Ne abbiamo parlato con Luca Attias, Commissario straordinario per l’attuazione dell’Agenda Digitale, il cui team ha il compito di sviluppare e coordinare programmi di digitalizzazione della Pubblica Amministrazione.
Attias, come spiega il ritardo del nostro Paese?
Negli anni, il tema delle competenze digitali di base non è stato abbastanza approfondito. Il nostro Paese sconta una mancanza di continuità progettuale legata ai frequenti cambi di governo che, insediandosi, smantellano il lavoro di quelli precedenti. Ma processi come la digitalizzazione e l’istruzione hanno bisogno di tempo per essere sviluppati e consolidati. È una di quelle circostanze in cui nella politica dovrebbe prevalere il bene comune.
Un’assenza di strategia che può creare “emarginati digitali”, gruppi a rischio di esclusione sociale e, tra questi, ci sono sicuramente gli anziani.
Di fronte a questo scenario, il pensiero corre subito agli anziani, ma chi rischia di patire il divario digitale sono invece i giovani. Gran parte degli adolescenti e dei nativi digitali passa ore sugli smartphone, ma ne fanno un utilizzo corretto o andrebbero accompagnati? Occorre un’educazione alla cittadinanza digitale. Gli anziani, proprio in virtù della loro esperienza, sono quelli che più di altri hanno coscienza e consapevolezza. Ecco perché il rapporto tra anziani e nuove generazioni – anche da un punto di vista digitale – è fondamentale. In prospettiva, se si facesse servizio civile digitale sarebbe un grande successo e questo perché si potrebbe lavorare su uno scambio tra generazioni.
Che genere di scambio?
Come scrive Alfonso Fuggetta nel suo libro Cittadini al tempo di Internet, i digital immigrants – i non nativi digitali, per intenderci – hanno una grande responsabilità poiché devono da un lato saper accogliere le novità, la sana e travolgente ingenuità dei nativi, e dall’altra aiutarli a sviluppare quella maturità che va ben oltre la superficiale dimestichezza con gli strumenti di Internet. È un connubio vitale dal quale loro potrebbero apprendere invece la dimestichezza con gli strumenti digitali.
Solo il 37% degli utenti di Internet italiani che inviano moduli alla Pubblica Amministrazione lo fa online. Cosa perde chi non sfrutta il web?

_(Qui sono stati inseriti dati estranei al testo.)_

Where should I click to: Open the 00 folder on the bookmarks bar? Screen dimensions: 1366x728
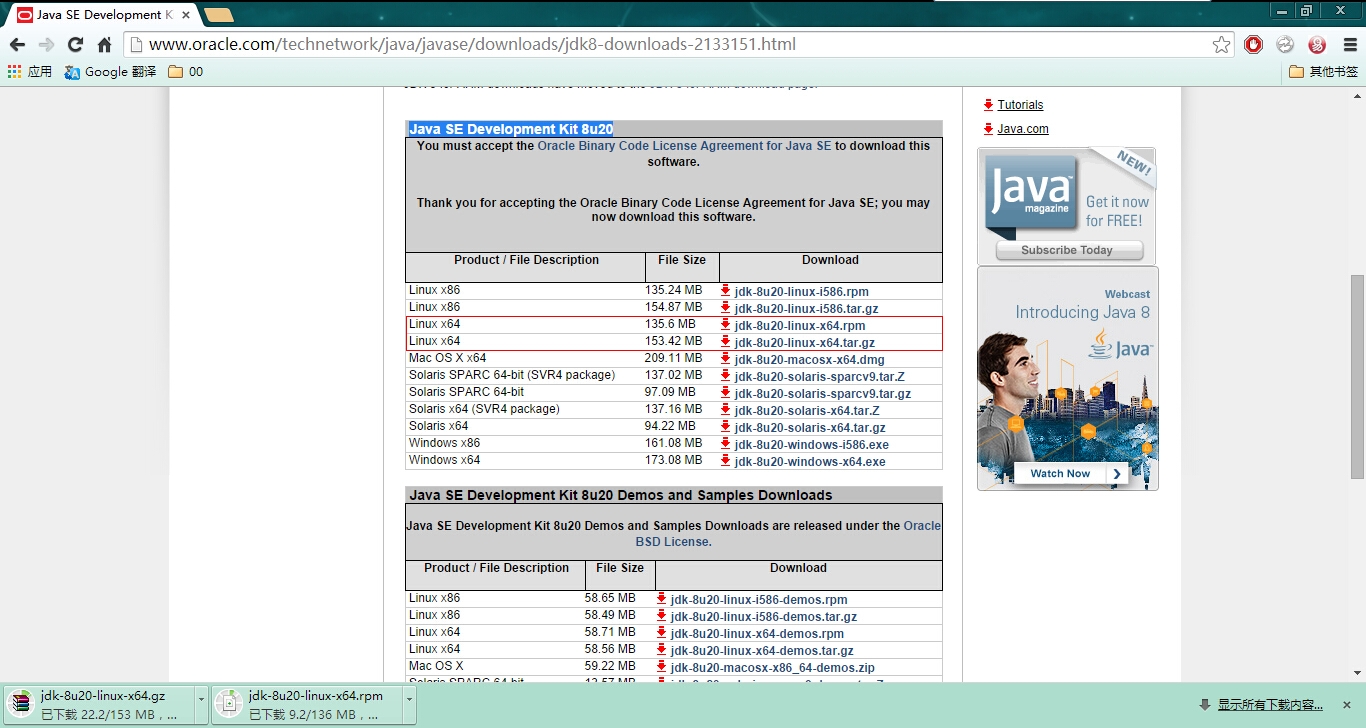[185, 71]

L’Unione Europea definisce le otto competenze chiave senza le quali un cittadino dell’Ue non può vivere appieno la cittadinanza. Tra queste, la competenza digitale è stabile al quarto posto. Per l’Unione Europea quella digitale è una competenza fondamentale. Il digitale è trasversale e pervasivo, il che significa che influenza tutte le altre sette competenze.
Più concretamente, nella vita quotidiana?

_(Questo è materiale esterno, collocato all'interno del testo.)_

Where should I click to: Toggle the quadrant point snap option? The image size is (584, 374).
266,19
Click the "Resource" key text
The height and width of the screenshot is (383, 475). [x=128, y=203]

Potersi scaricare un qualsiasi certificato senza fare file interminabili, usare l’homebanking, fare acquisti online. Ad oggi chi è integrato a livello digitale risparmia quantitativi enormi di tempo.
Cosa si fa per ridurre la distanza tra cittadini e amministrazioni?
Io ho raccolto il testimone da Diego Piacentini che, nel 2016, fu chiamato dall’allora Governo Renzi a guidare il team. Quando si è insediato, c’erano piattaforme create ma non ancora in funzione. Lui ha costruito una squadra che ha prodotto risultati importanti, uno su tutti l’Anagrafe Nazionale della Popolazione Residente. Esisteva già dal 2014, ma è stata implementata producendo grossi risparmi e maggiore efficienza. Oggi, un cambio di residenza avviene in tempo reale e attualmente sono coperti i due terzi della popolazione. Un asset stabile in cui entrano 30, 40 Comuni al giorno.